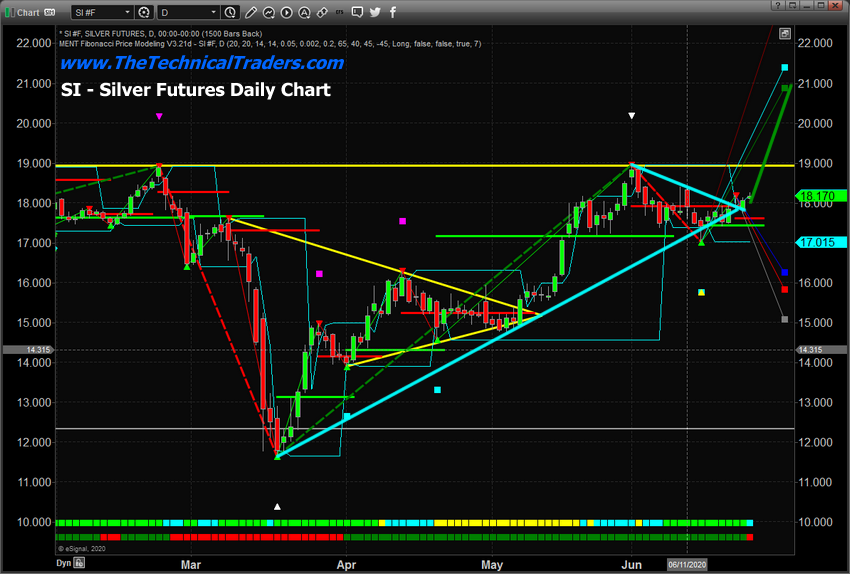This screenshot has height=574, width=850.
Task: Click the pop-out window button in chart corner
Action: 785,34
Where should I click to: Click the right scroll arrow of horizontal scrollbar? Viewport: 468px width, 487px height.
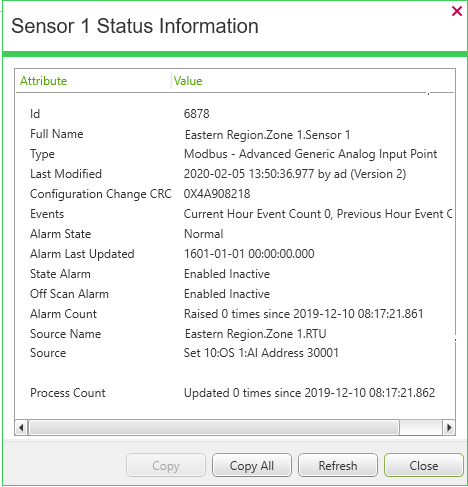(449, 427)
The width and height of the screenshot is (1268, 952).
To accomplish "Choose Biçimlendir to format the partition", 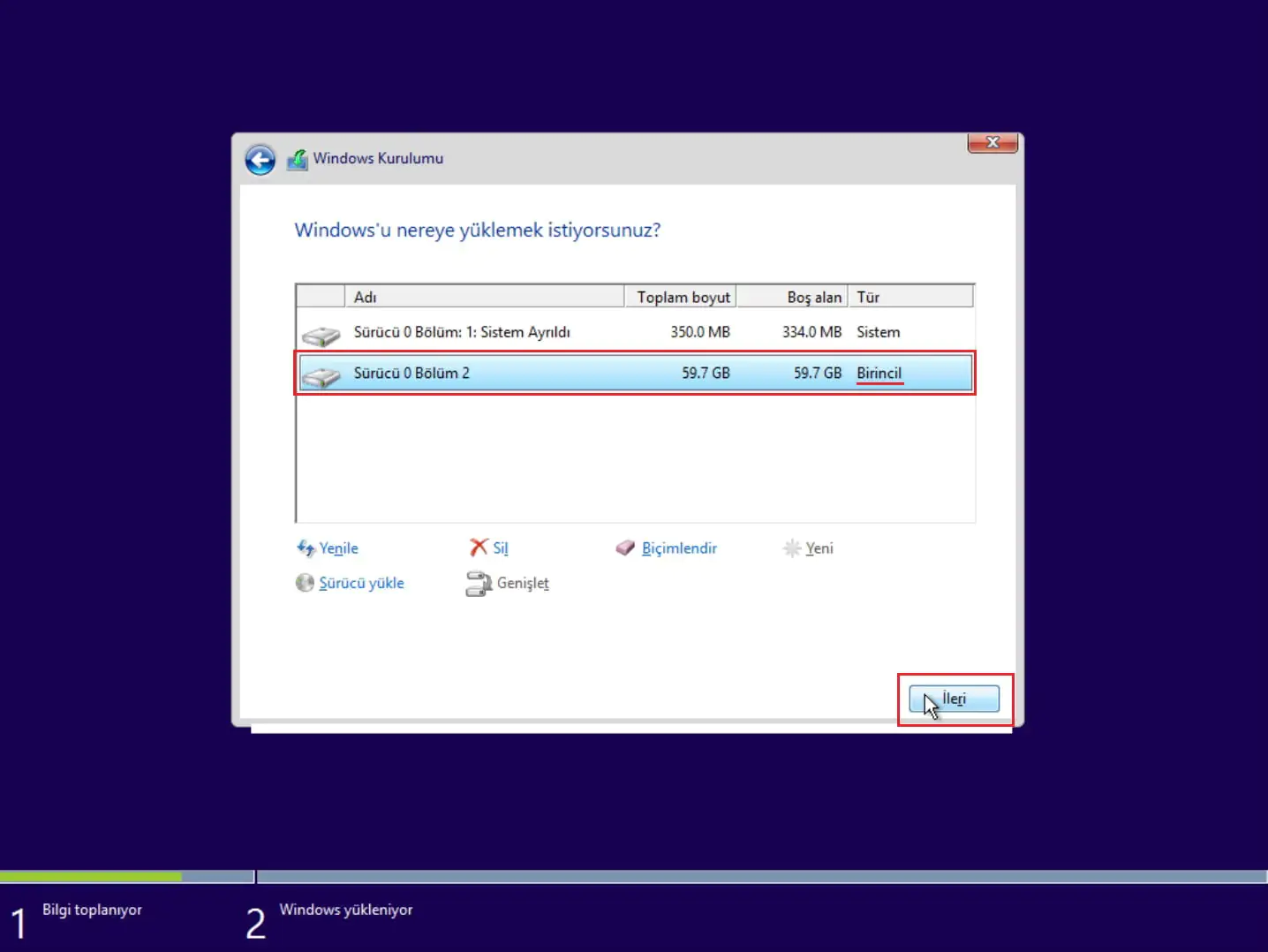I will 679,548.
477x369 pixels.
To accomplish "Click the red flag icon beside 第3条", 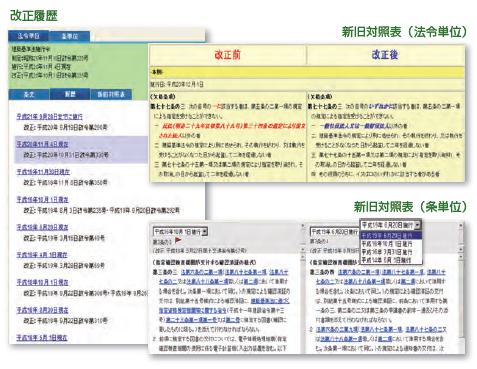I will click(x=178, y=240).
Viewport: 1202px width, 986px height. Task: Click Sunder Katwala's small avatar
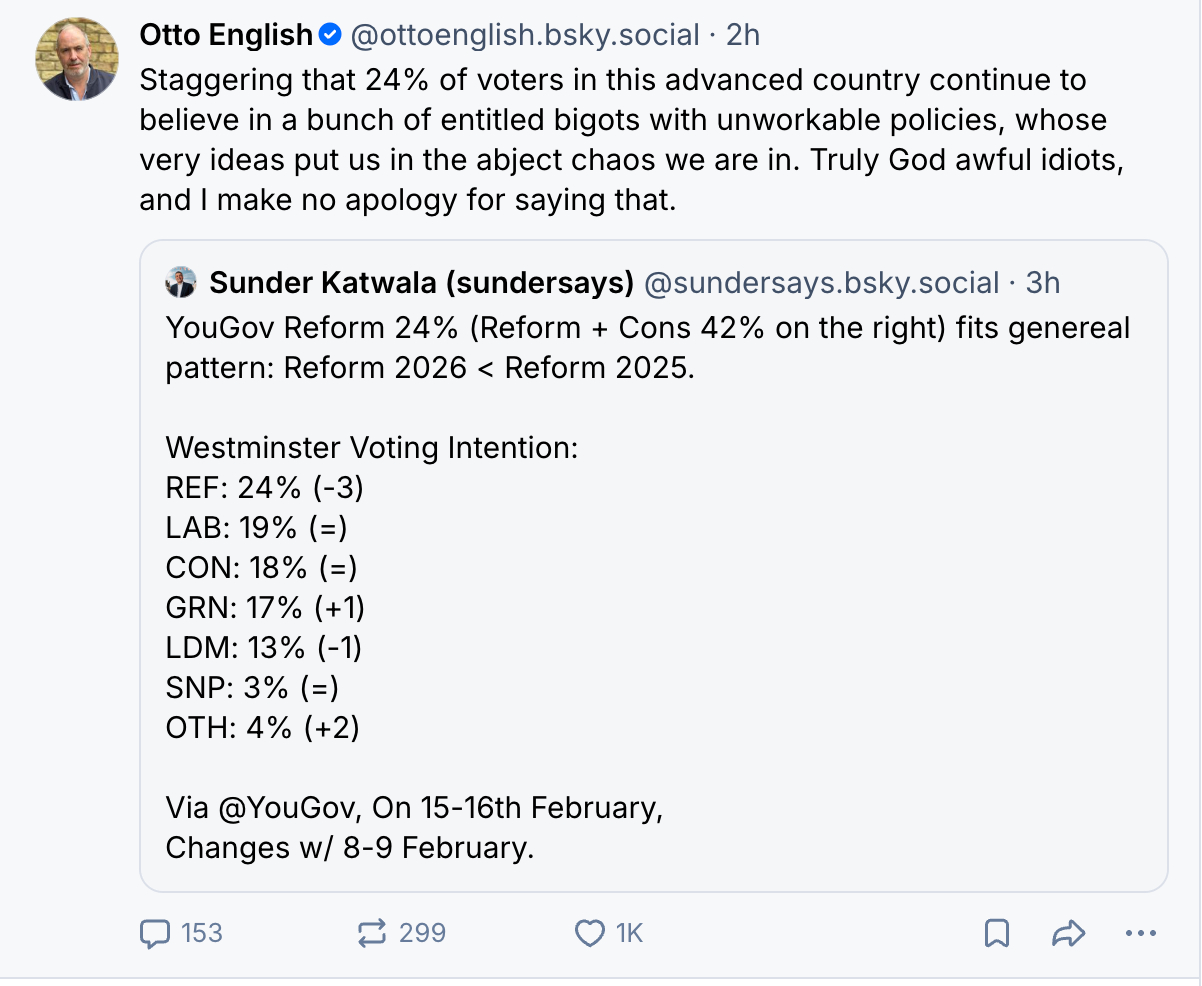(181, 283)
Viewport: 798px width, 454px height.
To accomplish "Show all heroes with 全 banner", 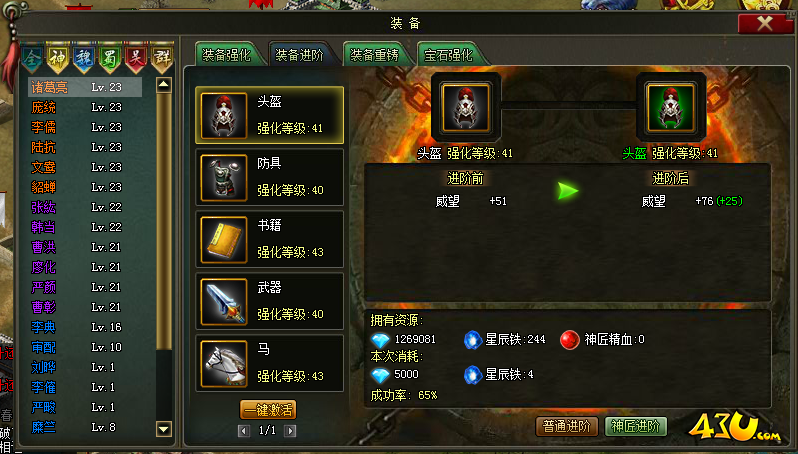I will (31, 59).
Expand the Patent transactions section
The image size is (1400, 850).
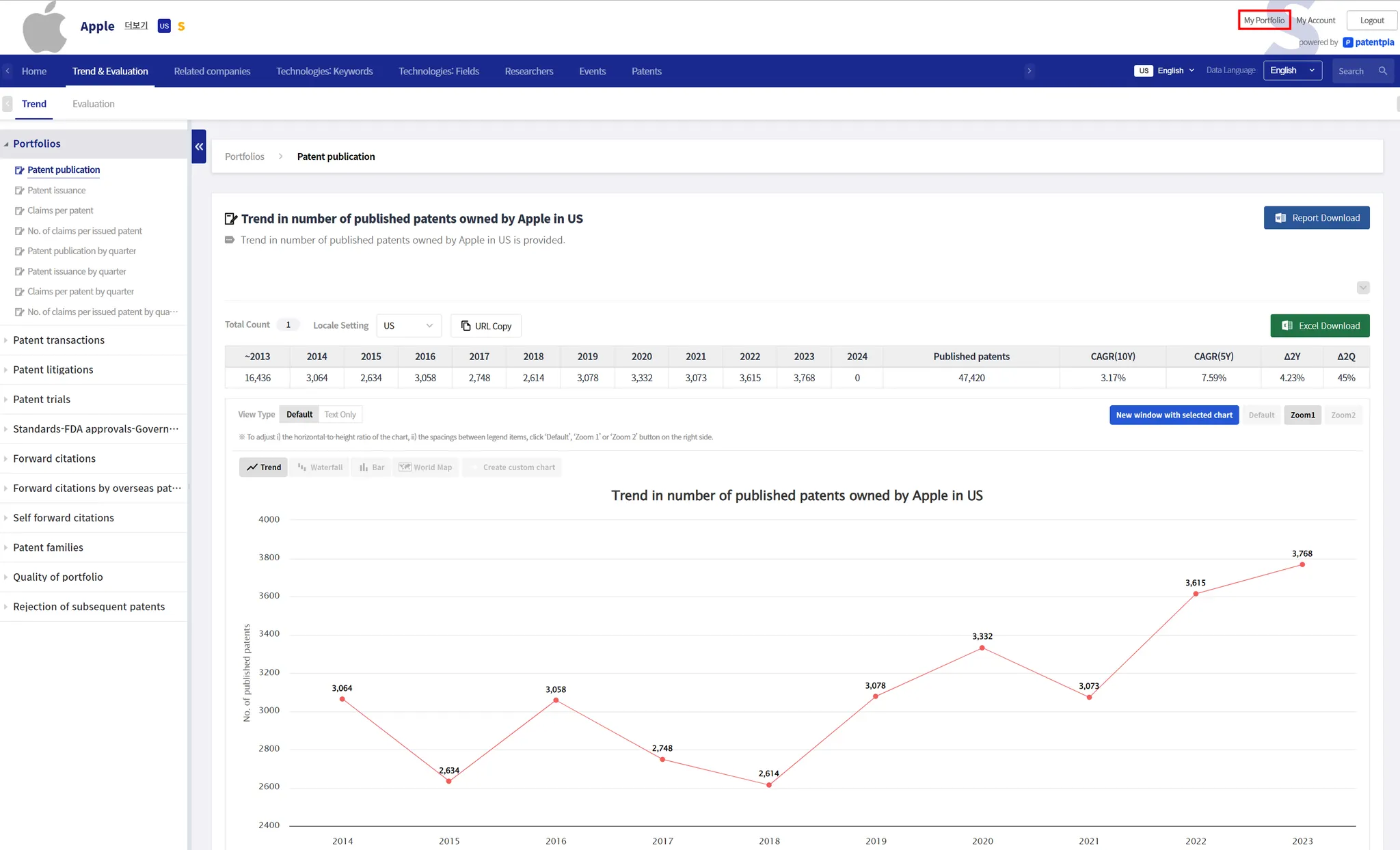pyautogui.click(x=59, y=340)
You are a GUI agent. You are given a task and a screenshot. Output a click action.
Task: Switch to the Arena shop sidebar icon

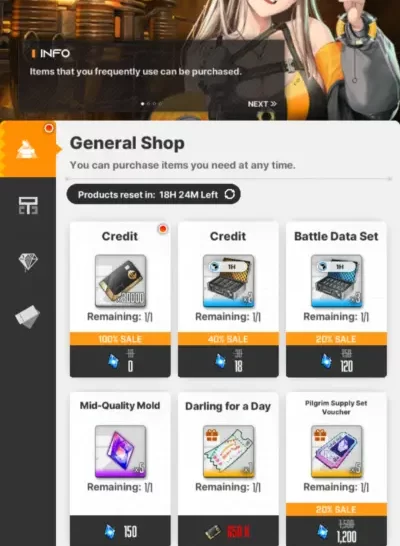click(x=28, y=205)
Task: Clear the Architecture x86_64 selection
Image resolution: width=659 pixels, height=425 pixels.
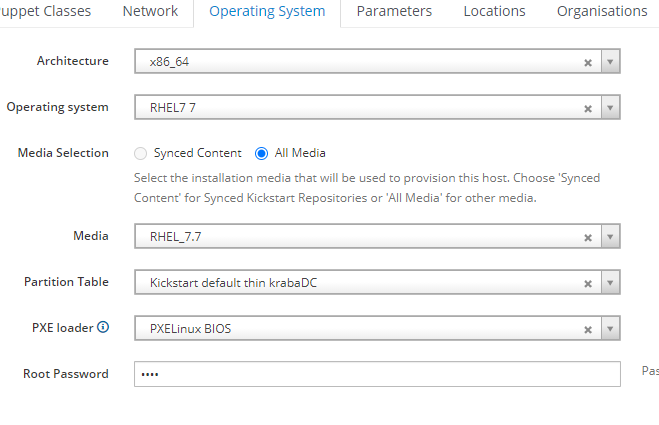Action: tap(588, 63)
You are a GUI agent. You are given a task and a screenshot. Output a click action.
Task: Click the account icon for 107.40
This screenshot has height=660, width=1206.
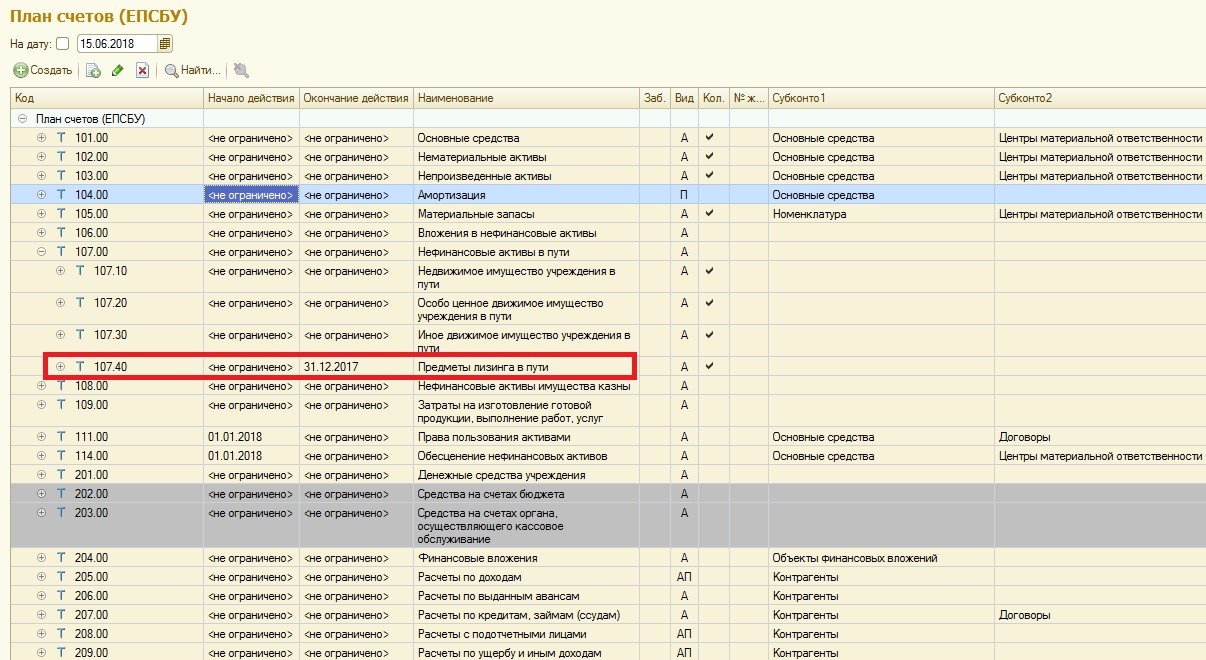click(x=80, y=367)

┄┄┄┄┄┄┄┄┄┄┄┄┄┄┄┄┄┄┄┄

### Stated exercise
Rewrite the material from the line containing "Expand the Patent transactions section" through the end of the material, both ends included, as a Markdown table with the columns Row and Line. Skip blank lines and leave the pictures out.

### Solution to this exercise
| Row | Line |
|---|---|
| 1 | Expand the Patent transactions section |
| 2 | The image size is (1400, 850). |
| 3 | pyautogui.click(x=59, y=340) |
| 4 | You are a GUI agent. You are given a task and a screenshot. Output a click action. |
| 5 | Task: Switch to the Arena shop sidebar icon |
| 6 | click(x=28, y=205) |
| 7 | Task: Clear the Architecture x86_64 selection |
| 8 | Image resolution: width=659 pixels, height=425 pixels. |
| 9 | Action: tap(588, 63) |
| 10 | You are a GUI agent. You are given a task and a screenshot. Output a click action. |
| 11 | Task: Click the account icon for 107.40 |
| 12 | This screenshot has height=660, width=1206. |
| 13 | click(x=80, y=367) |